Another carotenoid, astaxanthin, has also been linked to eye health. This may be good for treating eye and central nervous system diseases or injuries including AMD.
Omega-3 helps AMD
Other than lutein and zeaxanthin, there is a growing body of science that supports potential benefits for omega-3 fatty acids when it comes to AMD. Insufficient fatty acid intake may cause abnormal metabolism in the retina. This can then affect cell renewal. Omega-3 DHA is vital for the structural and functional component of your photoreceptor of your retina. Due to oxidative stress in those cells, they are in need of constant replenishment. DHA increases the MPOD in the central region of the macula. A high intake of omega-3 fatty acids and fish may reduce the risk of AMD by up to 38 per cent and also, reduce the risk of developing age-related blindness by 30 percent.
Other eye related conditions
Their are other conditions affected by by AMD. The benefits of lutein may also be helpful for rentinitis pigmentosa. This is a group of inherited eye diseases that affect the retina. They cause the degeneration of photoreceptor cells in the retina that lead to vision loss.
Benefits of lutein and zeaxanthin may also be helpful for cataracts and cataract-related conditions. Lutein is present in the lens of the eye, and cataracts are caused in part by oxidation of the lens. These may also protect against the detrimental effects of long-term computer light exposure. Combining lutein, zeaxanthin and blackcurrant extract may reverse signs of visual fatigue. Computer screens are not the only reason for visual fatigue.
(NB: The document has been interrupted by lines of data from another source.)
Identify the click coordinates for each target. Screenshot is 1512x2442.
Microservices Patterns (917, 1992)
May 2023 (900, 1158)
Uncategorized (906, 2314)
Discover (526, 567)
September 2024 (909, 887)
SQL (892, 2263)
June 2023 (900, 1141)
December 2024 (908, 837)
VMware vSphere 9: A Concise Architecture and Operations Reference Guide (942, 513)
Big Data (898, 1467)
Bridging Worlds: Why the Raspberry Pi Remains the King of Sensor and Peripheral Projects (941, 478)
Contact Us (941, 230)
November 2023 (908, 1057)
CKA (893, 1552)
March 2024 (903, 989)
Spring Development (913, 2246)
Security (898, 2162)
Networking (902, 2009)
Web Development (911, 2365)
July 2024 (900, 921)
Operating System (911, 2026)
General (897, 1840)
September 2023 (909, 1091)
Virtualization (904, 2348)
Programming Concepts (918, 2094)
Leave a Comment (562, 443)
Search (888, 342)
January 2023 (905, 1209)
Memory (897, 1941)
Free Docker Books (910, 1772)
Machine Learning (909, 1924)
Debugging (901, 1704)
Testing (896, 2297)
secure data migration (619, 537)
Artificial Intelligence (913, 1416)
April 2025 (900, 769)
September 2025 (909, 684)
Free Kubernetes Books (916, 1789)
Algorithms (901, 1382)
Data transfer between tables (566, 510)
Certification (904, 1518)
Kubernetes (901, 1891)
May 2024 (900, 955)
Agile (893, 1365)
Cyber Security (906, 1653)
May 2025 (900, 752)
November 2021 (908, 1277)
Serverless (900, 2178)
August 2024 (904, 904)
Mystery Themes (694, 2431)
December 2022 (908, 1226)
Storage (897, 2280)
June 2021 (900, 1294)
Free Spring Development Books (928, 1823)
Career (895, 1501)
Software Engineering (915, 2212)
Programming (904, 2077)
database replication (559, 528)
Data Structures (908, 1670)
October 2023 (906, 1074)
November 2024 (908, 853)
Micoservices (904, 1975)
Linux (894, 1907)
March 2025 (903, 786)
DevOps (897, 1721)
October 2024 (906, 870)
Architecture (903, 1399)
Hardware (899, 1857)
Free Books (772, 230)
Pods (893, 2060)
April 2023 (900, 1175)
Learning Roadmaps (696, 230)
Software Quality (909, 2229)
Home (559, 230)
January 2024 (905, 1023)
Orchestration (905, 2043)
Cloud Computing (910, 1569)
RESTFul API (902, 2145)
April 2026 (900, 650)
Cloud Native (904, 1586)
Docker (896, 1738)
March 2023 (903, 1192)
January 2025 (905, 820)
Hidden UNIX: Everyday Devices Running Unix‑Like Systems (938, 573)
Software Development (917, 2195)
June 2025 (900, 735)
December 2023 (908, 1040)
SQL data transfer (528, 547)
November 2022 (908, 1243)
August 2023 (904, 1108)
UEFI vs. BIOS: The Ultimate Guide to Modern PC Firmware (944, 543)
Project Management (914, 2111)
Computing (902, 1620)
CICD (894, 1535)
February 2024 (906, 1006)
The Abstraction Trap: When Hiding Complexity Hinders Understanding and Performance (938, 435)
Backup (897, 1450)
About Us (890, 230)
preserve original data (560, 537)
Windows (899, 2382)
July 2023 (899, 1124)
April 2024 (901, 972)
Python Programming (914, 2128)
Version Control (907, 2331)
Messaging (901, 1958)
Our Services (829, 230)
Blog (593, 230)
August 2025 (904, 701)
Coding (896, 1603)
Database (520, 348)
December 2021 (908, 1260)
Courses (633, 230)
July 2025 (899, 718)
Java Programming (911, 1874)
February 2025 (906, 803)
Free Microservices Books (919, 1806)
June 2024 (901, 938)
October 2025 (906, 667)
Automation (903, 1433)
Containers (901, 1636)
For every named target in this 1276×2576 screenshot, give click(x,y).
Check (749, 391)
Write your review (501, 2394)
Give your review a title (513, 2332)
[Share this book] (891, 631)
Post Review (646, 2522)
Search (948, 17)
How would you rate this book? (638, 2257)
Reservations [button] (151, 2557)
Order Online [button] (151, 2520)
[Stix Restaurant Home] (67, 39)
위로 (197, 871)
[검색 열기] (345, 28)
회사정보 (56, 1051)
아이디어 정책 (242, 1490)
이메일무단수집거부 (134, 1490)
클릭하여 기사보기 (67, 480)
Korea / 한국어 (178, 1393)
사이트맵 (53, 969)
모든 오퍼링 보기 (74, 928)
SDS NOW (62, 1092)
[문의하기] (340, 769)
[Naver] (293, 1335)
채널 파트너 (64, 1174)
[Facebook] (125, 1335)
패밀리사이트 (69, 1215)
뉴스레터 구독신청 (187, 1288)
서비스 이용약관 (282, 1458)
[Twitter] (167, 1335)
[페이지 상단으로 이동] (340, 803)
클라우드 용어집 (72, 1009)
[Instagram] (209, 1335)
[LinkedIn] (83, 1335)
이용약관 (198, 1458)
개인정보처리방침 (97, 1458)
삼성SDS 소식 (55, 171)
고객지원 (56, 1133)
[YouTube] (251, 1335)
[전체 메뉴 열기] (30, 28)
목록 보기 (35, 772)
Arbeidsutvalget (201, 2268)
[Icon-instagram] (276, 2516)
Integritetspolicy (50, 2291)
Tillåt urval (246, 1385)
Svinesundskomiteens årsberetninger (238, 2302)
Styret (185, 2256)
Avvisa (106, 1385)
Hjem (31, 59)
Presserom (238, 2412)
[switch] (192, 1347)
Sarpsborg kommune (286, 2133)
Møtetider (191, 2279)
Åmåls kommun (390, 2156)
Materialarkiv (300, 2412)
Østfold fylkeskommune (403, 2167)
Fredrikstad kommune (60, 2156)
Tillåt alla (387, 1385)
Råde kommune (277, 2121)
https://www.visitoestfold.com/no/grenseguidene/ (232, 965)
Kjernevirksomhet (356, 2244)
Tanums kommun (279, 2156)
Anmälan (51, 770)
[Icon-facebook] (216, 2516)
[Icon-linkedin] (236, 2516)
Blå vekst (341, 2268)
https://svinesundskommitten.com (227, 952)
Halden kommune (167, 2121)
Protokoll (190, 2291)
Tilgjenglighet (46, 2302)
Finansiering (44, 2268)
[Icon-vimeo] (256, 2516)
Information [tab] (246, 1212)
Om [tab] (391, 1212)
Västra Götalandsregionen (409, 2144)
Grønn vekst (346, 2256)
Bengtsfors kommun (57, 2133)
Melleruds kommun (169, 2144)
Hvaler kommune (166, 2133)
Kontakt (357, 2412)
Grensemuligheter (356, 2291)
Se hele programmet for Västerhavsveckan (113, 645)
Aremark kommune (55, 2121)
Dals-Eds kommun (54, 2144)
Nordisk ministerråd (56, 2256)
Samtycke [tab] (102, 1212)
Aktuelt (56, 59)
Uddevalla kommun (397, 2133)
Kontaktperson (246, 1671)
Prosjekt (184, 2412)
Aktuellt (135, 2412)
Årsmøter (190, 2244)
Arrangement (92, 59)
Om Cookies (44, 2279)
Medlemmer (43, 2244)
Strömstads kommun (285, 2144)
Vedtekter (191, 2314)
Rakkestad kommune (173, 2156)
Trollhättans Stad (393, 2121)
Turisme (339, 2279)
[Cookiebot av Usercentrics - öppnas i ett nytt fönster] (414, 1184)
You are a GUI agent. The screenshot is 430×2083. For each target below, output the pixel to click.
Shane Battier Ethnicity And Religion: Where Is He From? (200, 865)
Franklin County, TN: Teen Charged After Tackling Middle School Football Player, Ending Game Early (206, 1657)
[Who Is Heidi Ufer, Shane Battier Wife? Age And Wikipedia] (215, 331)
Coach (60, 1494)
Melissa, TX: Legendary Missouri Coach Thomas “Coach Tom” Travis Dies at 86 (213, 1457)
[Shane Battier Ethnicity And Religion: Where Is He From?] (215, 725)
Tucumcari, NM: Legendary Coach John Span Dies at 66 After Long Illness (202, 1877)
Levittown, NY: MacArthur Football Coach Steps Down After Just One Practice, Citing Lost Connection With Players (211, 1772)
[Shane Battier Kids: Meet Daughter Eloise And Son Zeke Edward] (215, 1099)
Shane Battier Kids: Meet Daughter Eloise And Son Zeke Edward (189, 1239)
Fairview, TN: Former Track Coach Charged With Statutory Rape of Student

Another condition that can cause problems with your eyes is known as dry eyes. Keratoconjunctivitis sicca, or dry eye syndrome, is a condition in which your eyes do not make enough tears, or the tears evaporate too quickly. When this happens is causes dry eyes, which then increases your risk of inflammation. Fatty acids are again a potential benefit. Omega-3 and omega-6 may be helpful in being able to reduce symptoms of dry eye syndrome. Linolenic acid is a basis for anti-inflammatory compounds, which could reduce inflammation.
So, looking after your eyes as you age is essential. Find more information on how to look after your eyesight on this link https://www.wellbeing.com.au/body/health/eyes-health.html
It’s not just about a quick trip to the optometrist and to fill your glasses script. It’s about investigating with a naturopath or nutritionist which foods, antioxidants, supplements and minerals you lack because without them your eyesight will only deteriorate more.